Il documento è stato presentato dalla delegazione italiana guidata dal Ministero dello sviluppo economico ai lavori della Conferenza multistakeholder G7 sull’intelligenza artificiale, promossa dal governo canadese in ambito G7.

Il Mise evidenzia alcuni aspetti tecnologici dell’AI, sottolineando che non sempre la percezione che si ha di questa innovazione è allineata con la reale maturità delle soluzioni tecniche disponibili. Tra le maggiori limitazioni c’è la necessità di disporre di vaste quantità di dati catalogati e di potere computazionale e lo sforzo per applicare l’AI a ogni singolo problema o ambito.

AI e automazione di per sé non sono delle novità, ma i recenti progressi tecnologici permettono di ottenere risultati innovativi, anche nella capacità di dare una risposta a sfide sociali come la sostenibilità, l’assistenza sanitaria e la crescita demografica. Trasporti a guida autonoma e mining dei dati al servizio della scienza possono trasformare in meglio la vita delle persone.

Nel mercato del lavoro, l’AI porta benefici tangibili ad alcune industrie e un miglioramento del livello di servizio per i consumatori. D’altro canto, la fase attuale di sviluppo non consente di fornire una previsione univoca dell’evoluzione tecnologica dell’AI, delle sue applicazioni e del suo impatto sull’occupazione: dipenderà dalla capacità di superare le limitazioni e da alcuni fattori politici ed economici, come la regulation, la disponibilità di investimenti e l’analisi dei costi in rapporto ai benefici.
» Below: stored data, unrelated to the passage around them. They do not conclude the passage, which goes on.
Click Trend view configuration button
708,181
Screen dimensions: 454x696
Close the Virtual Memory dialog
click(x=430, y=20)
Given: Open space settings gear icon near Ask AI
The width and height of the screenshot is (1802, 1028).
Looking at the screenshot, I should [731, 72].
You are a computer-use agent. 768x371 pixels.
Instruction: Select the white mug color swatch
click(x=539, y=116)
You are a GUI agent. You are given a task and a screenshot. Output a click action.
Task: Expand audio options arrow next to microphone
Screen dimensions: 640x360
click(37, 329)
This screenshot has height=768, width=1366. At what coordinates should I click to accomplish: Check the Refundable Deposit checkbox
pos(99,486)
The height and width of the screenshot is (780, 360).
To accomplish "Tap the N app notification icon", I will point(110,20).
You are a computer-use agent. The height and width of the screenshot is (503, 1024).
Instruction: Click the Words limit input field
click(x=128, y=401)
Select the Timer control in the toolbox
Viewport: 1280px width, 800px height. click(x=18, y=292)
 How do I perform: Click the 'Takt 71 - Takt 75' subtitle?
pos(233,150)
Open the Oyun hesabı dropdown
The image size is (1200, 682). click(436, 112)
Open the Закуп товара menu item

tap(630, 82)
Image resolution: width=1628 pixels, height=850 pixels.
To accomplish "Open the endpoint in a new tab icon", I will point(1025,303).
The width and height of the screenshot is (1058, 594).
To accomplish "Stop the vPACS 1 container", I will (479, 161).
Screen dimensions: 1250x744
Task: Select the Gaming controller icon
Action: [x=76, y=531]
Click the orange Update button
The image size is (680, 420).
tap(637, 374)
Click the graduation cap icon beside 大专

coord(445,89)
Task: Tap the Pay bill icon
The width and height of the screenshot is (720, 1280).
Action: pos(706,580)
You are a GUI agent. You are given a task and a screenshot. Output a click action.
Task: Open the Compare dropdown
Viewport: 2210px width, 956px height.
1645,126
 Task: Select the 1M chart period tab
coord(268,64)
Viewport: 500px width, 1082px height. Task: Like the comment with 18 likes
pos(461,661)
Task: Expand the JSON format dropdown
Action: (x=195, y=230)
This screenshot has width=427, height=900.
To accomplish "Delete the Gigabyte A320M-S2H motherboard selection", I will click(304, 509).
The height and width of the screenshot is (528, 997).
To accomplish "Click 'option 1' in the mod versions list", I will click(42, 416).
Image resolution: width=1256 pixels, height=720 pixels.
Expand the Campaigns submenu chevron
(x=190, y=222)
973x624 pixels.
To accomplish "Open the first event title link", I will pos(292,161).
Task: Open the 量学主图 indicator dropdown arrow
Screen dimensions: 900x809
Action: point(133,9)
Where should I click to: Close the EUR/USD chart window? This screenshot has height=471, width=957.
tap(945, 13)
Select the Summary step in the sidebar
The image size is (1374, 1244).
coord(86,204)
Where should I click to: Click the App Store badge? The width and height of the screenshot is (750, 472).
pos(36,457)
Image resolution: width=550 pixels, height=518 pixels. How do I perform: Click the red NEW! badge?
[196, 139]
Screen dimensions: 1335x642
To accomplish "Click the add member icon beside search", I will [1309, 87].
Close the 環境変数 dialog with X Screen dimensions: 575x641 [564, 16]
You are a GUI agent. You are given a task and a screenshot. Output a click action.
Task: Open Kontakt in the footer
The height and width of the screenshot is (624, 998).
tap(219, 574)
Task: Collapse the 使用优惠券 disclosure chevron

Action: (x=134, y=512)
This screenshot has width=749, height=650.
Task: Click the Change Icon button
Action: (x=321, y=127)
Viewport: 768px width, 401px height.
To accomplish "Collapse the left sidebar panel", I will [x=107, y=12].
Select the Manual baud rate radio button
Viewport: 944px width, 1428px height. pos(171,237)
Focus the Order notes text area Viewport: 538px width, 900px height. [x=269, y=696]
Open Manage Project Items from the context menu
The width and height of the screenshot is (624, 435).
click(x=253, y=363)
Quel che è certo è che l’impatto su occupati, professionalità e competenze si produrrà su più industrie e che il cambiamento sarà veloce, rendendo complesso il ricorso al retraining. Inoltre, anche se saranno creati nuovi posti di lavoro, questi saranno distribuiti in modo diverso e difficilmente prevedibile tra le diverse imprese, industrie, nazioni. Il rischio delocalizzazione sarà alto in quasi tutti i lavori, ma assumerà una connotazione nuova: il lavoro non si sposterà dove la manodopera costa meno ma dove ci sono le imprese che possono usare in modo efficace l’AI grazie anche a un’infrastruttura tecnologica specializzata.

Sul rapporto tra rischi e benefici dell’AI nel mondo del lavoro peserà anche la sfida dell’interazione uomo-macchina; per ottenere complementarietà e sinergia occorreranno cambiamenti organizzativi nelle imprese ma anche formazione continua nei lavoratori e nei consumatori in genere.

Il paper si conclude con una serie di raccomandazioni per una gestione efficace dell’AI: assicurarsi che le persone (non solo gli sviluppatori, ma tutti gli utenti) ricevano formazione adeguata ad affrontare le possibili problematiche; sostenere la ricerca e lo sviluppo anche su scala internazionale; democratizzare l’AI, favorendo l’accessibilità e l’apertura per agevolare l’utilizzo ma anche i processi di certificazione e trasparenza degli algoritmi di AI.

Il documento lamenta una improduttiva polarizzazione del dibattito che non riesce a portare alla luce i fattori di trasformazione e le leve d’azione. La visione presentata dal Mise è ottimistica: non dobbiamo temere la scomparsa del lavoro, ma puntare su un dialogo costruttivo sull’AI basato sull’individuazione delle potenzialità e delle limitazioni.

La democratizzazione dell’AI appare come la chiave di volta e un modo per favorire il training della popolazione a tutti i livelli è quello di mettere a disposizione le componenti delle tecnologie AI, si legge. L’accesso ai dati è cruciale per ricercatori e scienziati, mentre l’accesso agli algoritmi serve a tutti coloro che sono interessati a sperimentare con queste tecniche. Potrebbe essere utile a tal fine l’implementazione di un “one-stop shop” dell’AI dove chiunque accede a software, hardware, dati, conoscenze, esempi di applicazioni, anziché semplicemente comprare soluzioni AI. Più lo shop sarà aperto (in termini di open data, open science, open source), meglio sarà per i cittadini.